So all in all, this Google policy is wrongheaded and basically we all know it.
I'm with you. It's yet another power grab.

------
_delirium
Also, people should only publish pamphlets under their real names. If you want
to opine on American politics, you should have the guts to put your name on
the front of the pamphlet, like our Founding Fathers did, not hide behind a
cowardly videogame pseudonym like "Publius" or something.

------
robertskmiles
I'll repost something I commented a few months ago about the comparison of
anonymous and real-name or 'transparent' systems:

Ultimately the question is one of freedom vs enforced rules.
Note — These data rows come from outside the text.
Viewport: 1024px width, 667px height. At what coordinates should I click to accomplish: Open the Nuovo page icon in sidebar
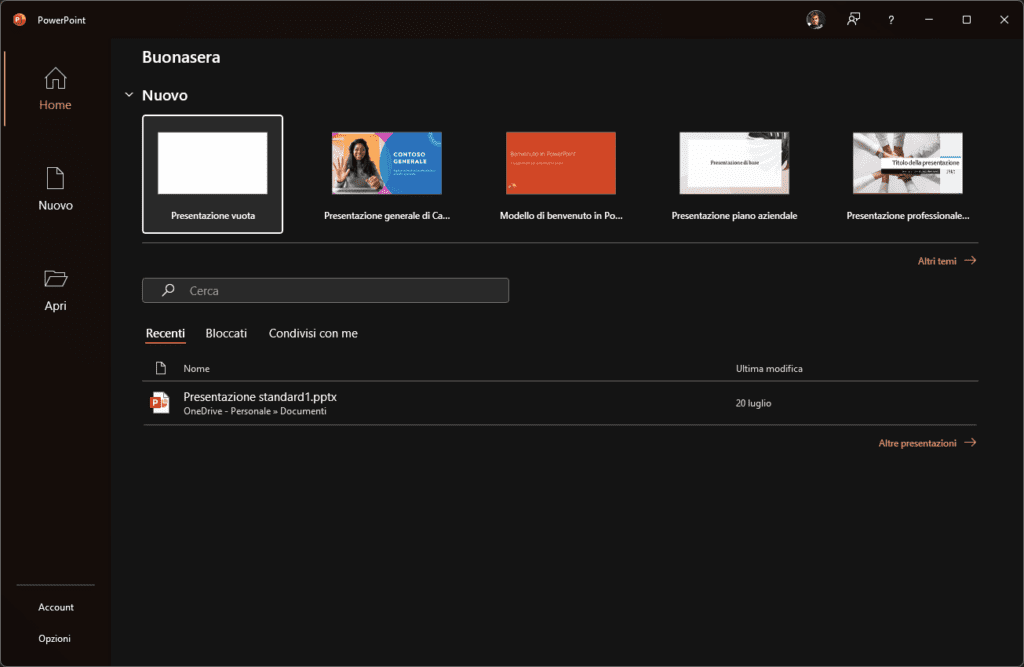click(56, 178)
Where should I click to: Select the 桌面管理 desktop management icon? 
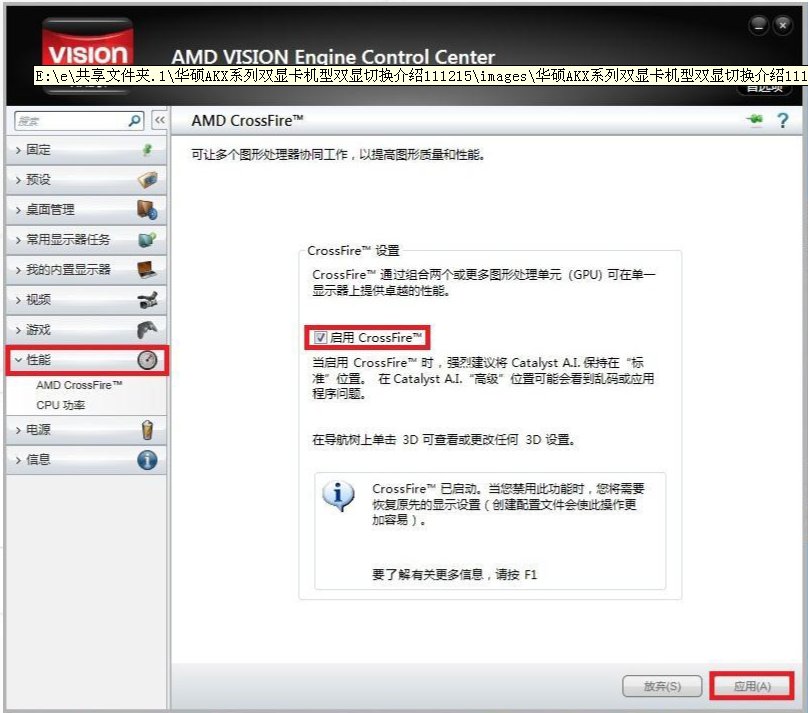pyautogui.click(x=145, y=210)
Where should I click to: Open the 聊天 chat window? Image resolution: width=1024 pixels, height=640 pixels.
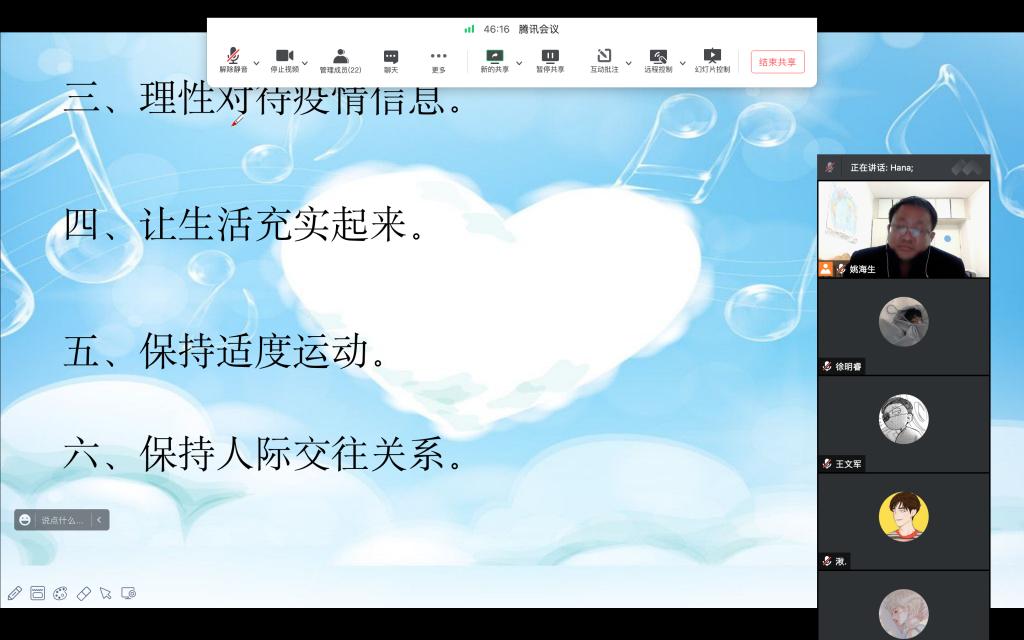(x=391, y=57)
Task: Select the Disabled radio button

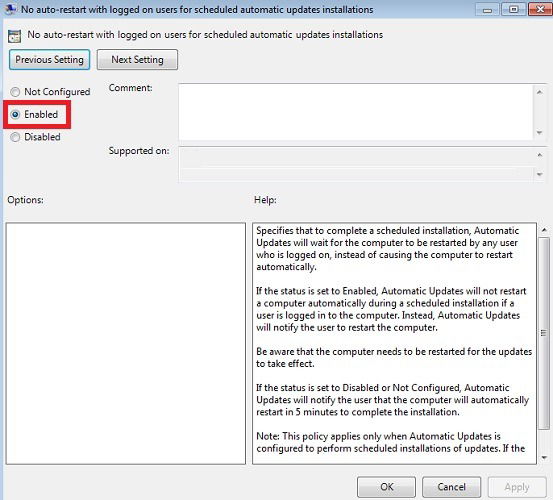Action: 15,137
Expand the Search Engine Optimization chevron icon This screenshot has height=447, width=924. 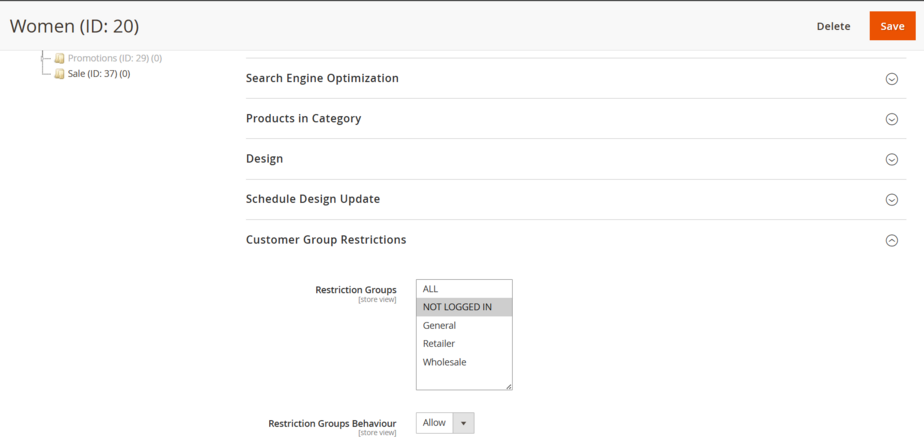[891, 79]
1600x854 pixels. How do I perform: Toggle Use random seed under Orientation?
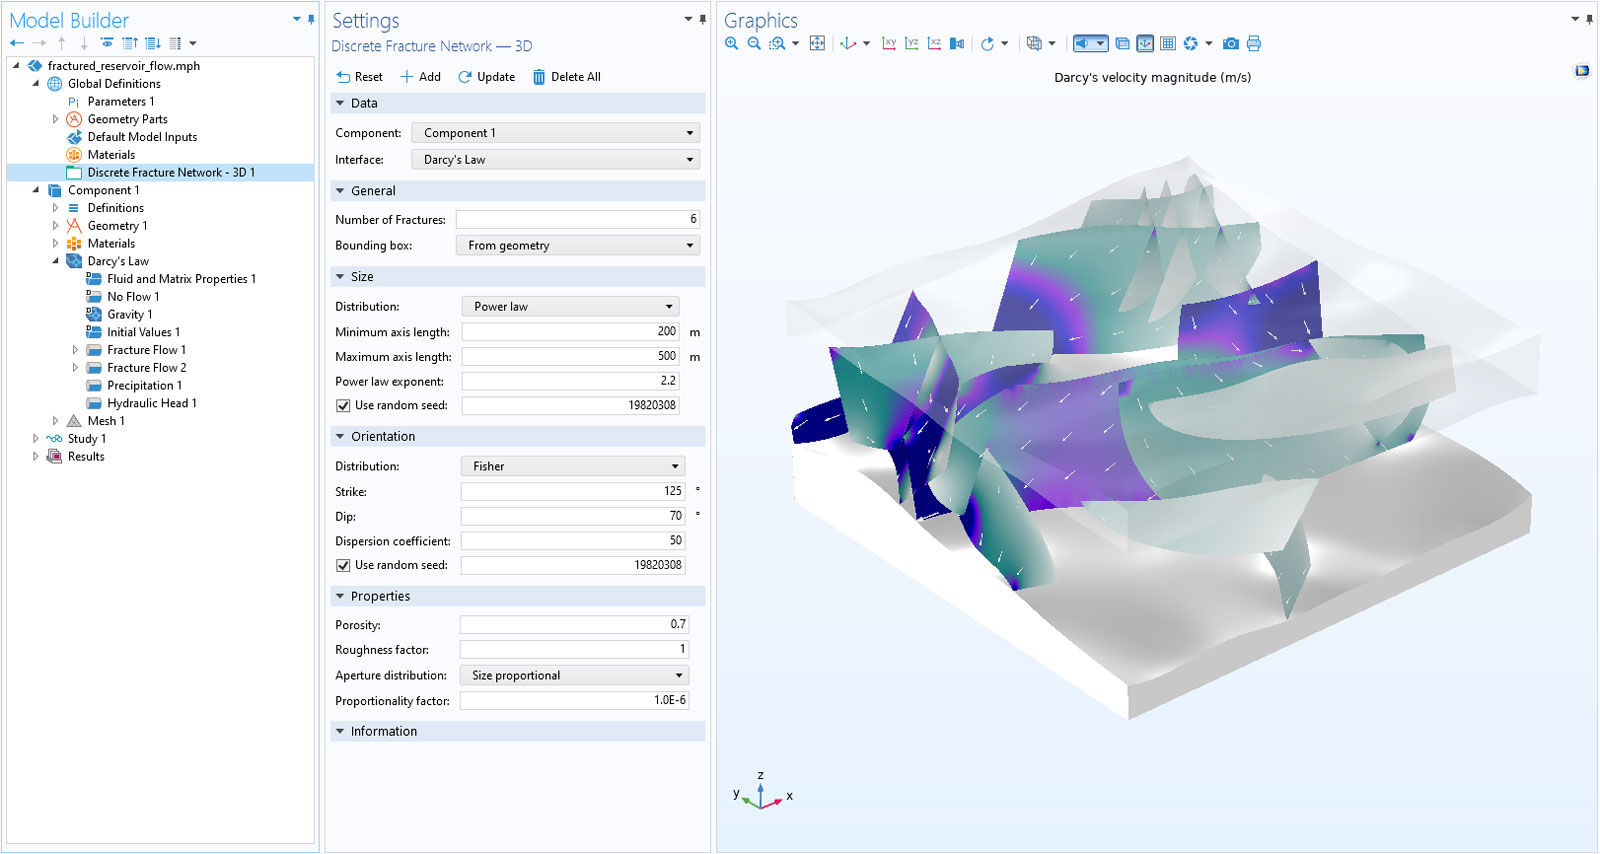click(x=343, y=565)
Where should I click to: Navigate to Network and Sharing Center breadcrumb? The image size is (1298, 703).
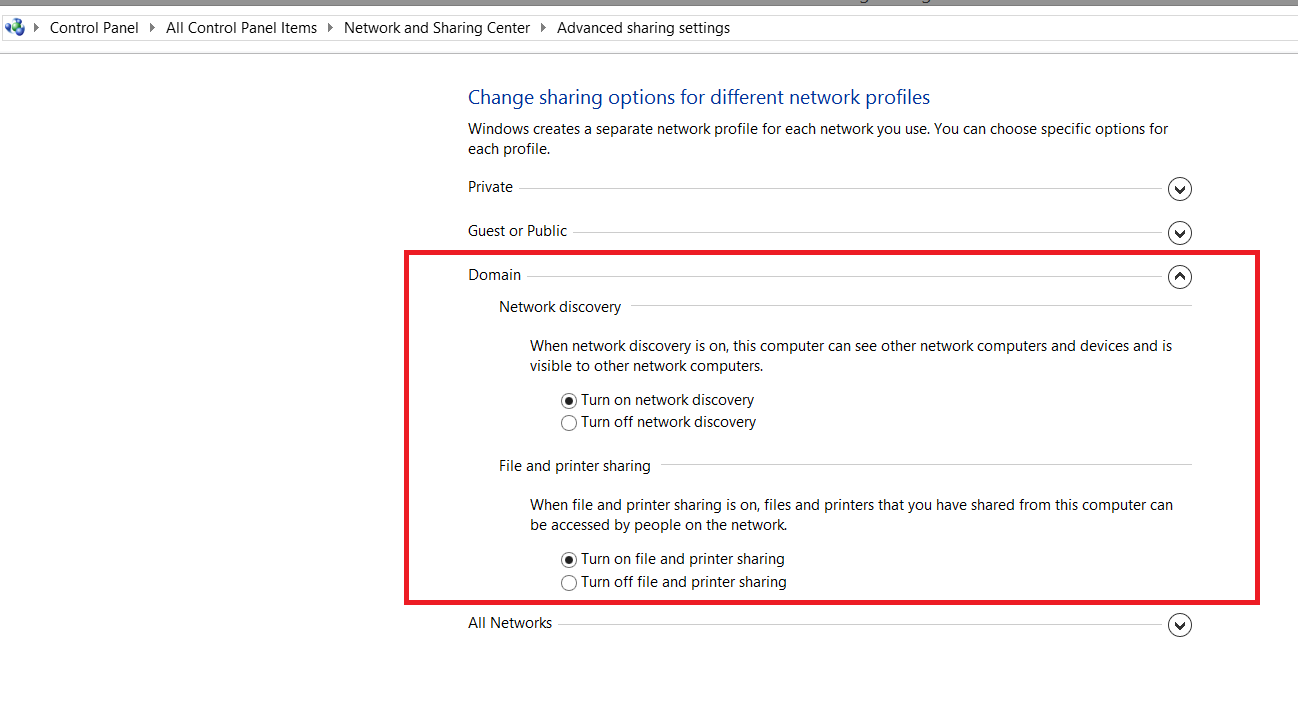[437, 28]
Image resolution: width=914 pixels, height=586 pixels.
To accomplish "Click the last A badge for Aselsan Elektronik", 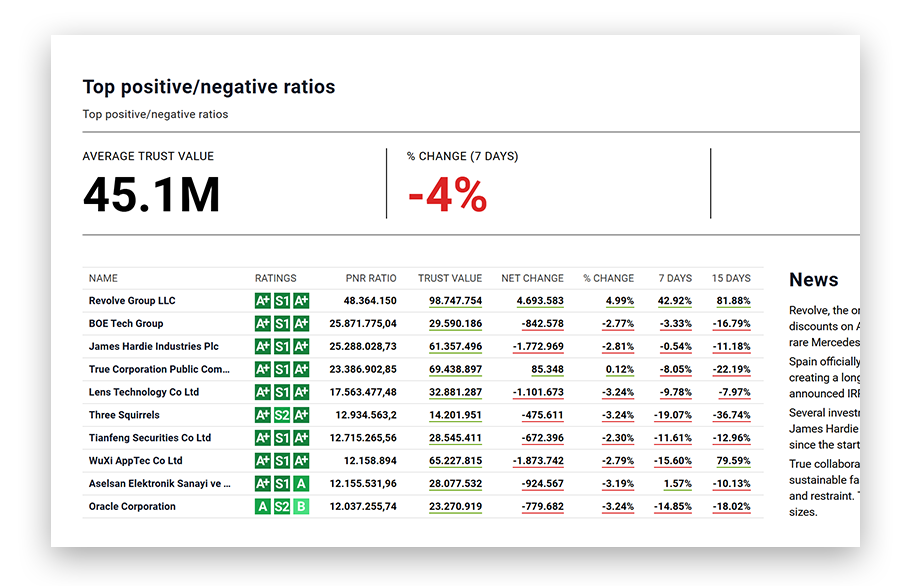I will coord(301,484).
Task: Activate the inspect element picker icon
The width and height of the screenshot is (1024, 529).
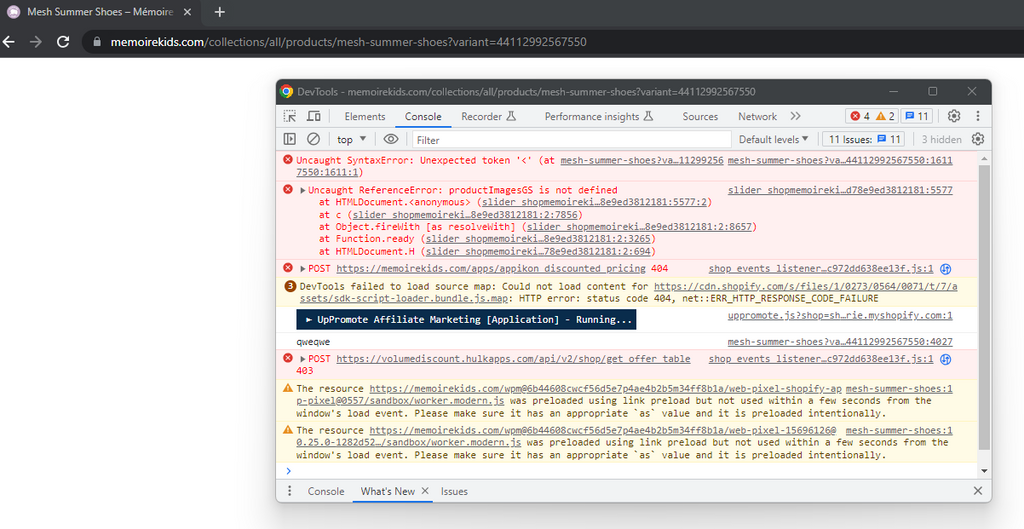Action: tap(290, 117)
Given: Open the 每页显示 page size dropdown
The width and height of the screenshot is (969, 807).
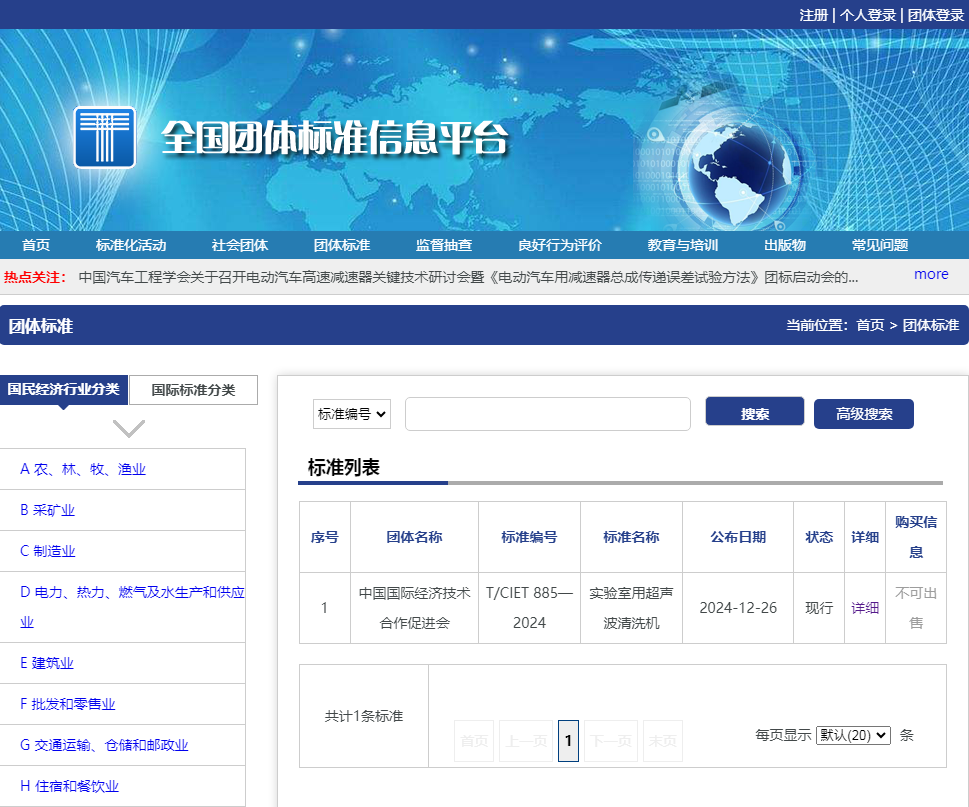Looking at the screenshot, I should coord(853,735).
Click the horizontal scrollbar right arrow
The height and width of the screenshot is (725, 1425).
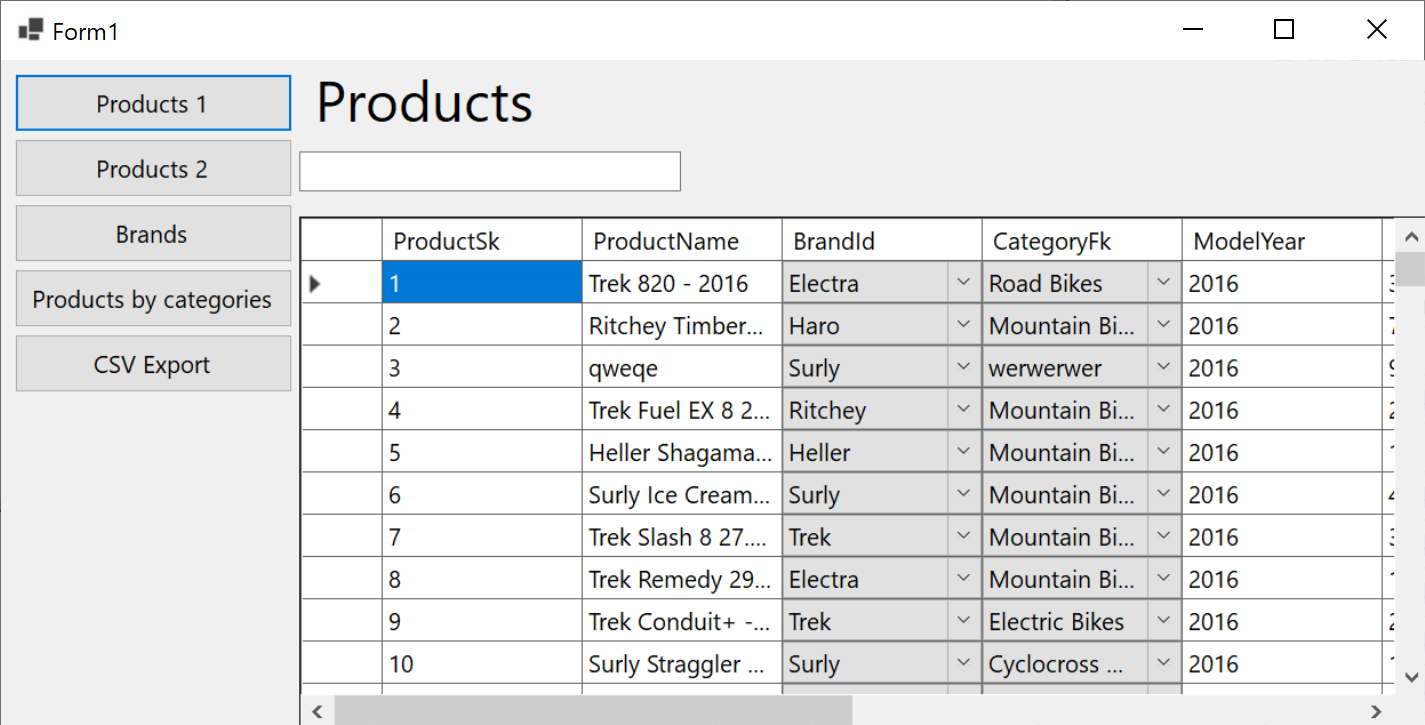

If you have a system of anonymity or pseudonymity, it's always possible to
identify yourself by a real identity if you want to. Whether this takes the
form of 4chan's "photo with a shoe on your head" or Reddit's "Post about this
to your twitter account", reliably associating a pseudonym to a meatspace
person is easy. So you can get the advantages of the 'transparent' system in a
pseudonymous system _if you want them_ , but you're never forced to.

The only way to properly run a transparent system is to force everyone to
identify themselves. Then you can't get any of the benefits of anonymity.

The only people pushing for 'transparent systems' are people who have some
material gain from them - advertisers, information miners, law enforcement
etc. I think they have enough power as it is.

So I'm in favour of anonymity by default, keeping the choice to be transparent
in the hands of the individual.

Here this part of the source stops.